Problem requirements:
In the post about Christendom, which two baptized Christians are named as extreme examples from the past century?

Source text:
==*==

Showing posts with label Roman society. Show all posts
Showing posts with label Roman society. Show all posts

28 October 2024

In A Post-Christendom Age

Christ the King
    In the name of the Father, and of the Son, and of the Holy Spirit.  Amen.  Much ink has been spilt of late on the idea of Christendom, or a worldwide or Western-wide Christian kingdom reality.  In case you’re wondering, we’re not in it.  Christendom often describes a reality where Christian values are the norm, and may even be the major underpinning of the legal system.  In the US, people often think of the 1950s as demonstrating the height of Christendom for Americans.  Certainly, in Europe that history goes much farther back, but also frayed during the time of the so-called Enlightenment, until its collapse probably around World War I, when many in Europe wondered how a Christian ethos could produce the “War to end all wars” between Christian countries.
    Again, in case you’re wondering, we’re not in a time of Christendom.  While our court system, perhaps the last bastion of sanity in our otherwise crazy political system, has upheld our rights as a church against the assaults connected with especially the Obama and Biden administrations (think of Little Sisters of the Poor, the redefinition of civil marriage, and the promotion of gender dysphoria policies), society generally has walked away from a Christian worldview.  
    And in some cases, we’re to blame.  When our lives as Catholics no longer act as salt and leaven, but rather are part of the rot and flatness of society, is it no wonder that others would not want to continue with Christians providing the overarching theme of society?  Two extreme examples from the past century stand out as acute reminders that simply being Christian doesn’t mean you live a Christian life: Hitler and Stalin were both baptized Christians: Hitler a Catholic and Stalin a Russian Orthodox.  But many more stopped living the faith in their work and in their homes, which had an even greater diminishment of trust in a Christian worldview.

==*==

Rows:
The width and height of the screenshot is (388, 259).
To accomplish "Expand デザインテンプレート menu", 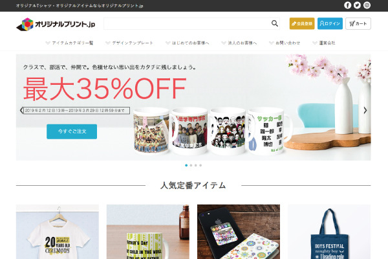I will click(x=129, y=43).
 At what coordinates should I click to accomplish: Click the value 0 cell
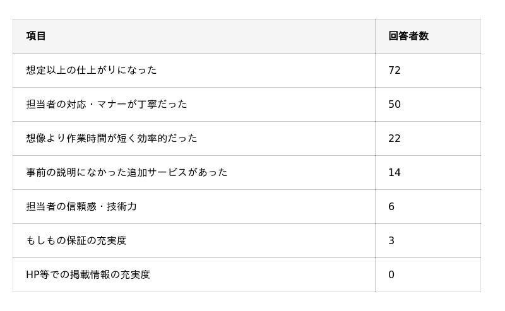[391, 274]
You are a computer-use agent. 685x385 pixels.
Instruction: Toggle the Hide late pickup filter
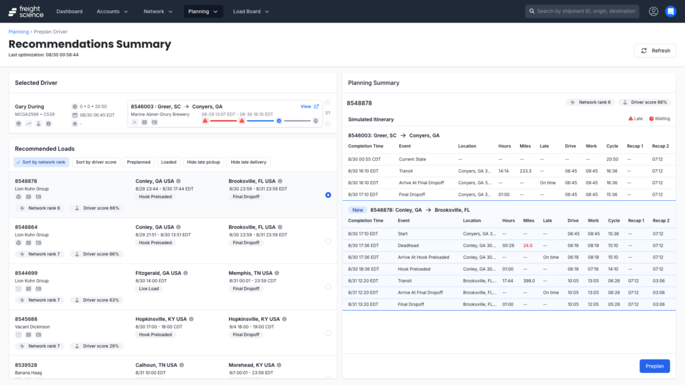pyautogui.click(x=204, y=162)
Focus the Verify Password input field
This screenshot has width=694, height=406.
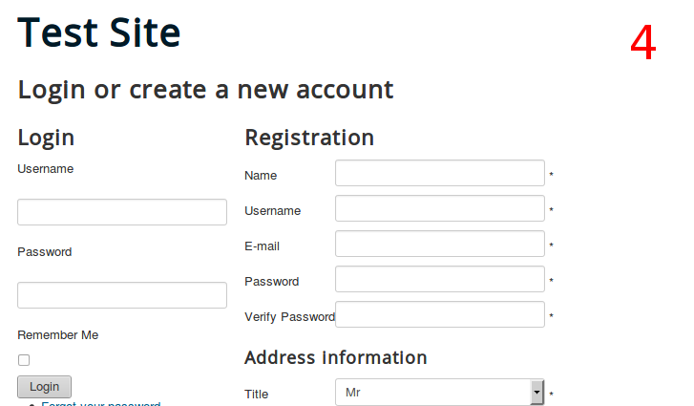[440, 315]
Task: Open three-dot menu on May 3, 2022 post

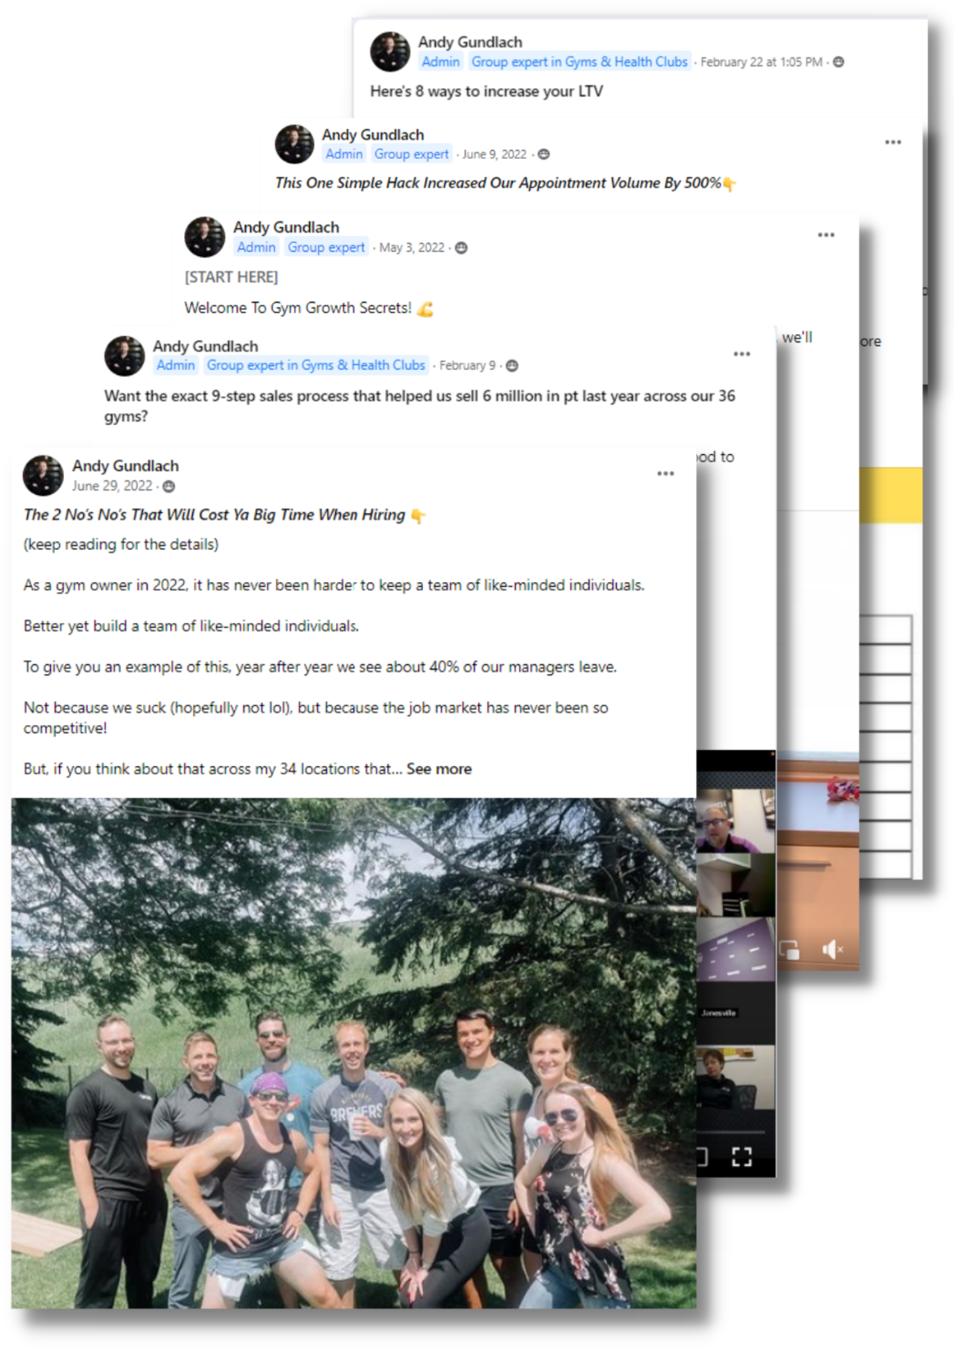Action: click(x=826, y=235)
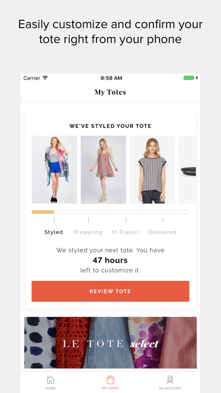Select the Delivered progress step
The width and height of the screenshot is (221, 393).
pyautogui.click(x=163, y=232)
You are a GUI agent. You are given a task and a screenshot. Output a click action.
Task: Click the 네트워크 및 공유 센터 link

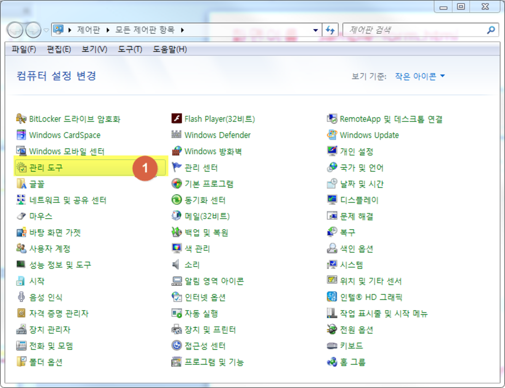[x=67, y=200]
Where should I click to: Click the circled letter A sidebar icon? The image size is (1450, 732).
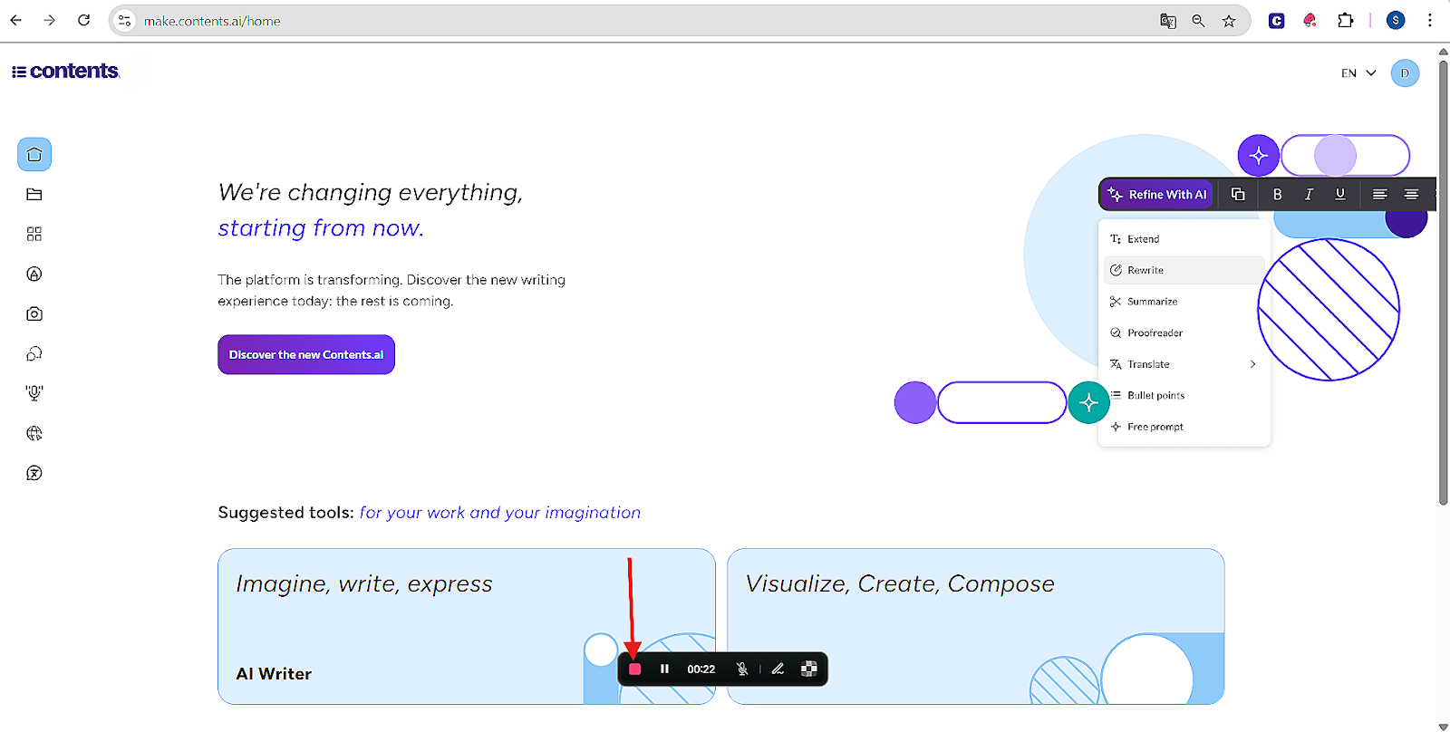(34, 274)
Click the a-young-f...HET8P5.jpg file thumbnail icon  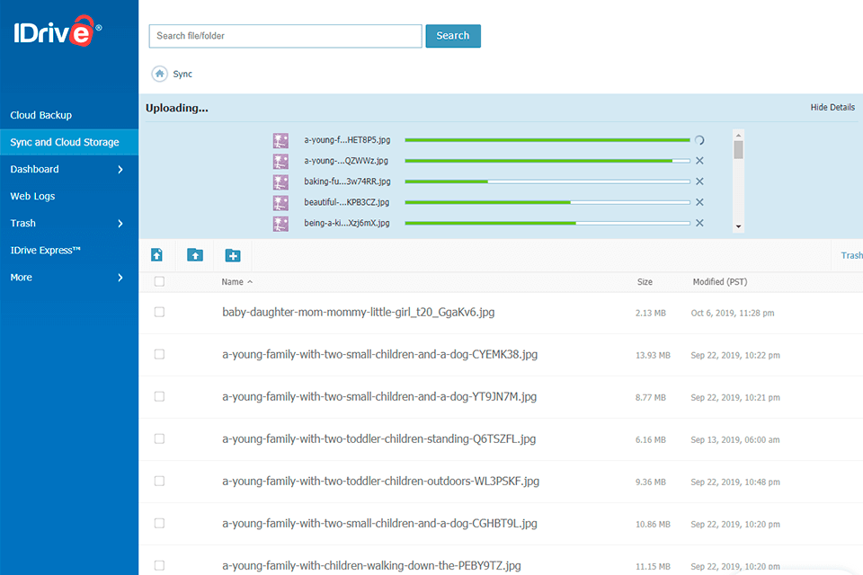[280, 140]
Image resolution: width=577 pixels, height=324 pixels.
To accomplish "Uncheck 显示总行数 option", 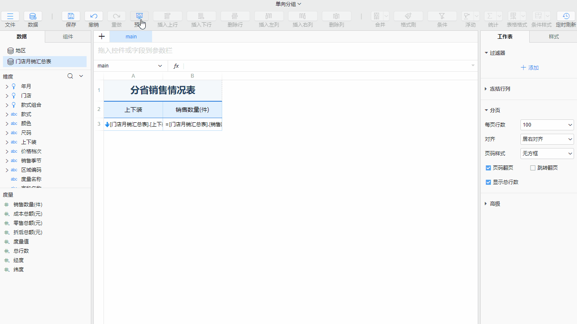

==*==

Reply:
Hitler, a Catholic, and Stalin, a Russian Orthodox.